Homeschooling has grown in popularity over the past few years. The number of students homeschooled spiked during the 2020-2021 school year. It decreased a bit during the 2021-2022 school year, but still remained higher than the amount of homeschooled children during the 2019-2020 school year. Although providing educational opportunities at home, or through local co-ops and non-school affiliated organizations, has become a popular option, many parents still default to replicating school to educate their children.
By and large, homeschooling families rely on, and constantly search for, curriculum. If you join any given listserv or online community of homeschooling parents, which curriculum is best to execute a particular model of education (liberal arts, classical, project-based, etc.) is a frequently asked question. I have even read comments of parents inquiring about curriculum for their two-year-old. Because they aren't sending their child to daycare, they consider themselves homeschooling parents and thus in need of structured lessons.

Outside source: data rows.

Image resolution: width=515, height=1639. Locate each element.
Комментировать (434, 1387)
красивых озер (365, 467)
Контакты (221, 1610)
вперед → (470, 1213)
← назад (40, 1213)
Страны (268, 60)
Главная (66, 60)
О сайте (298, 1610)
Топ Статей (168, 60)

Preschool has become so mainstream that parents worry their child will be behind, or miss out entirely on acquiring knowledge or some sort of skill, if they keep their child at home. This concern leads them to create, download, or purchase instructional materials for toddlers, when really all they need to provide are opportunities for their kids to experience the world and the things within it. This concern runs so deep that some parents consider getting a degree in early childhood education in order to “properly” teach their young child at home.

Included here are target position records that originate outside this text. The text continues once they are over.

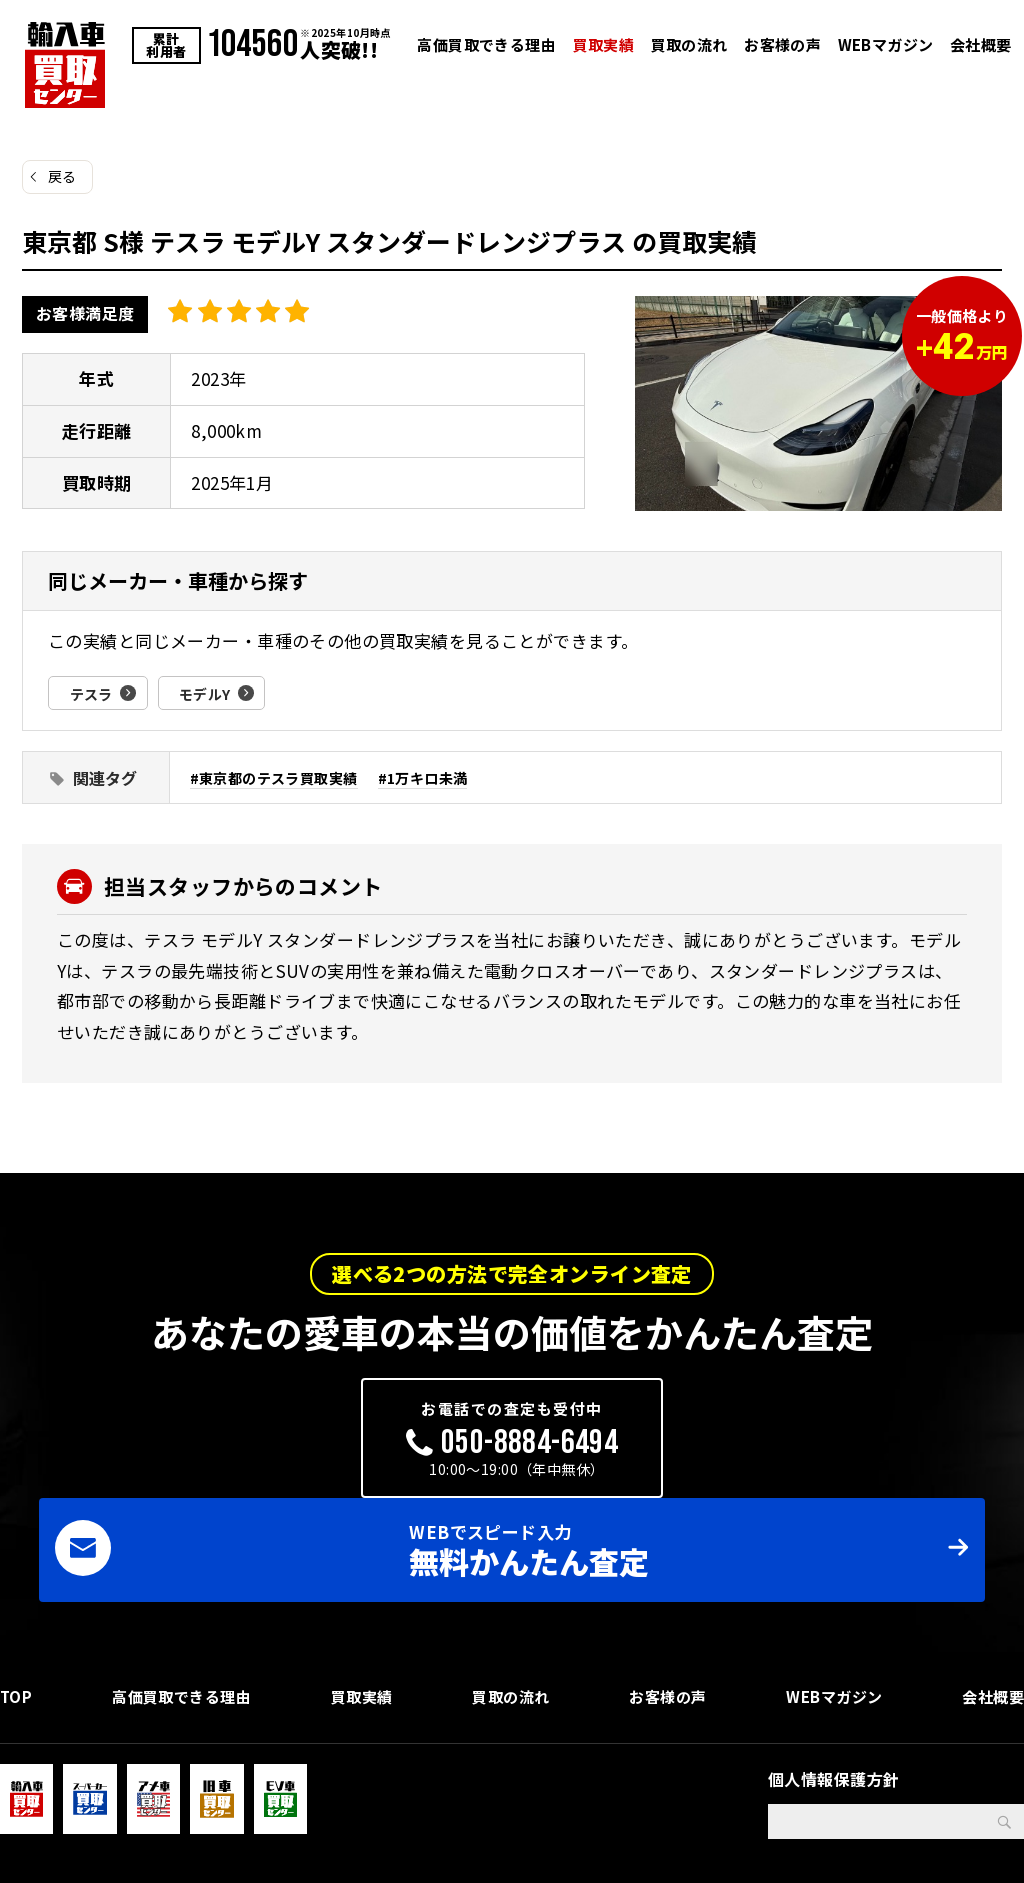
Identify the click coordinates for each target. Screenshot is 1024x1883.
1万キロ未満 (443, 777)
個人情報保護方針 (833, 1715)
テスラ (93, 693)
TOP (16, 1626)
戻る (62, 176)
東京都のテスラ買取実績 (285, 777)
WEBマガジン (886, 44)
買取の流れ (689, 44)
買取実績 (604, 44)
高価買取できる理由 (486, 44)
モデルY (213, 693)
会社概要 (981, 44)
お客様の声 (782, 44)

Parents want the assurance that their child is progressing as normal and shutter at the thought of them being behind developmentally. This, of course, is normal. Parents don't want to think that their child is going to struggle in the moment or later in life because they don't know something or don't possess a certain skill. They want every door open to their child; they don't want to think that an opportunity is inaccessible. If the kid next door is learning something in school that might help them progress or give them an advantage later in life, they want their child to learn it too.

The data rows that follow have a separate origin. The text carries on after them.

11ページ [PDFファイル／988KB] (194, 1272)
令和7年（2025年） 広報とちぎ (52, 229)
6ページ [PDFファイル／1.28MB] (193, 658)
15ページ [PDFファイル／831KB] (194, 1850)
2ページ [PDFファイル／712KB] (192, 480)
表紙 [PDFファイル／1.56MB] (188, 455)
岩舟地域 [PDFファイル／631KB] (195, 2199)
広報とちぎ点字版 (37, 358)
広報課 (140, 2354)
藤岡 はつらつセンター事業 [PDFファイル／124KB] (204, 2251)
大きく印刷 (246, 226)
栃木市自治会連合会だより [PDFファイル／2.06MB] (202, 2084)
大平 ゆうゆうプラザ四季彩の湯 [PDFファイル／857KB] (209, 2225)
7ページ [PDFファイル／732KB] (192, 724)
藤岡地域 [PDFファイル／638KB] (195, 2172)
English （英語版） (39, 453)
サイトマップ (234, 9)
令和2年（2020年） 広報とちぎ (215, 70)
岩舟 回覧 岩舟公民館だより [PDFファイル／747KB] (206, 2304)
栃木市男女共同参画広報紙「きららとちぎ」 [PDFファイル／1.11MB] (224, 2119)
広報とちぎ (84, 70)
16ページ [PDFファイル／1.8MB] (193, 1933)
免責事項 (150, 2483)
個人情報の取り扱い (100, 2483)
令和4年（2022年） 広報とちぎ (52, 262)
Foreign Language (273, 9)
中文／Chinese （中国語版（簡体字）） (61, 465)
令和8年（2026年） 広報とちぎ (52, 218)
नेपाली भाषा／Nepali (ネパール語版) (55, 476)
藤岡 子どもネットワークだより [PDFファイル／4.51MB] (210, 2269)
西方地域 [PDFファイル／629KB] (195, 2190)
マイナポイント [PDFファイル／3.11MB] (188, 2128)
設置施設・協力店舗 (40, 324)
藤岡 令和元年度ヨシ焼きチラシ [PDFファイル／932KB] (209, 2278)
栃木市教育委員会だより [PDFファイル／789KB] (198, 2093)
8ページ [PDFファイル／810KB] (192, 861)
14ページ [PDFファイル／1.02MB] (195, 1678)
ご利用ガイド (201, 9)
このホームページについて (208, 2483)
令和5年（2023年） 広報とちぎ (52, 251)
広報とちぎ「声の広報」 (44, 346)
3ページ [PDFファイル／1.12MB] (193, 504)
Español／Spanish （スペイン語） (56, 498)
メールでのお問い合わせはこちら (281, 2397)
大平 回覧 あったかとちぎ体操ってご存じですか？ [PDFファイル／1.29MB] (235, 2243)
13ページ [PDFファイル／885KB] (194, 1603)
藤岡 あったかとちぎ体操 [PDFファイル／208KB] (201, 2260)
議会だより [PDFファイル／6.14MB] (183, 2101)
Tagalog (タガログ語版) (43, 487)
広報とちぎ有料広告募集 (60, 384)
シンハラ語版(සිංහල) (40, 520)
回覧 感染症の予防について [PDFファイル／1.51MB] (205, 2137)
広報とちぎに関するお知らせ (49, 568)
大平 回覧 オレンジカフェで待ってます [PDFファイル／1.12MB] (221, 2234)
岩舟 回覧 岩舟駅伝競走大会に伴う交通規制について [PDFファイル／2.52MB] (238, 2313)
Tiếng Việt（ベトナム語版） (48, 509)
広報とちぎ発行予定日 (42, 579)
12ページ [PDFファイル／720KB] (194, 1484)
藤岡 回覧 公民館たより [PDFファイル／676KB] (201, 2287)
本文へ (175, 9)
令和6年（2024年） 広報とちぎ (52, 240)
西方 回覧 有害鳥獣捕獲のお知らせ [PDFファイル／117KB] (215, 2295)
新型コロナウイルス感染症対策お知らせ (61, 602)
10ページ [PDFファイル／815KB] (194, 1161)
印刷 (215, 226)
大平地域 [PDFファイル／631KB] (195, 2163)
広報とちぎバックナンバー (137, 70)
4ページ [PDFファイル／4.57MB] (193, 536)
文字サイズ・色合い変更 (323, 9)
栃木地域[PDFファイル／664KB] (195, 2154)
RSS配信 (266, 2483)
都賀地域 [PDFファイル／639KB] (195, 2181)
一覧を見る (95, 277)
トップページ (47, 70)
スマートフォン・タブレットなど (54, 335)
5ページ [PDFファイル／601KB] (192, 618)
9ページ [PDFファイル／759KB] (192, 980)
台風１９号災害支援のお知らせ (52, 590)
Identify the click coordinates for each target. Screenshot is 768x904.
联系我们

Another reason that parents default to curriculum is a lack of trust in themselves. This is understandable as children age—mathematical problems and scientific concepts can be complex and those who have spent their careers studying them might be better equipped to teach them—but when children are young, most parents are perfectly capable of aiding their children in learning skills like reading and basic math. The problem is they've been told that they are not experts and thus should send their kids to school or risk them missing out on valuable knowledge and skills that expert professionals impart.
The schooled mindset dictates that there are knowledge and skills that all children must possess, and at a certain point in their childhood. College-educated and trained teachers who work in schools are the ones who have the knowledge and know-how to inculcate the skills—not parents, not the engineer who has worked in the field for decades, not the writer who has published many book, but the professional educator. If a parent elects to educate their child at home, the line of reasoning often goes, they are depriving them of what the experts have to offer, and they risk not setting them up for success later in life. Concerns about socializing and introducing children to those with different life experiences and points of view also arise as reasons why children should be educated at school.
I was a public school teacher at the start of my career, and I have respect for many professional educators, so I don't want to be understood as diminishing those who work in schools. However, notably, I do tend to think that good teachers are born, not made. With that said, some educators who work in schools aren't all that good, regardless of extensive training, and many people working in professions that are not within the education industry, or who stay at home with their kids, are excellent teachers.
When a parent doesn't trust themselves, they might actually be struggling to teach their child a particular concept, but I think more often than not they have learned not to trust themselves because they don't have a college degree from a school of education. They have been told they can’t possibly be an excellent educator if they don’t have a degree in the field.
One approach to education that rejects replicating school is unschooling. Essentially, when a parent unschools they don't use a prescribed curriculum but instead let their child's interest drive what and how they learn. Many parents who unschool believe that before a parent can educate their child, especially if they themselves attended school, they must first deschool.
Ivan Illich coined the term deschool. He advocated for dismantling the assumption that valuable knowledge is a commodity held by select groups of individuals and institutions, which must be forced onto pupils, which he referred to as consumers. He thought that if society is not deschooled it will become increasingly dominated by totalitarian managers of information (i.e., professional educators).
When a parent deschools they are basically taking themselves out of the mindset that, because they aren't a college-trained professional educator, they can't teach their own children. And unschooling parents reject the notion that they must use a pre-packaged curriculum to provide structured instruction. Most parents in homeschool groups have not gone through this process of deschooling.
If a parent wants to follow a certain curriculum or model of education, such as what Charlotte Mason encouraged, then they should read her work and adopt her model. However, they should do so with confidence, knowing that they are aiding their child in acquiring the sort of knowledge they think is necessary for living a prosperous life, not because a school official says they ought to do so. On the contrary, it seems like many parents who homeschool want to deviate from structuring their homes like a school yet don't, with some not even recognizing that they are simply recreating school in their home.
Self-doubt is difficult to keep at bay, regardless of why it arises, but if parents want to take on the important job of educating their child, they should fully trust themselves to do it well. Once this trust in self has been established, they can progress from there in choosing how they want to do it, whether unschooling or following a particular model. Curriculum should be aiding the parent in educating their child not replacing them as their child’s most important teacher, one with a deep repository of knowledge and skills.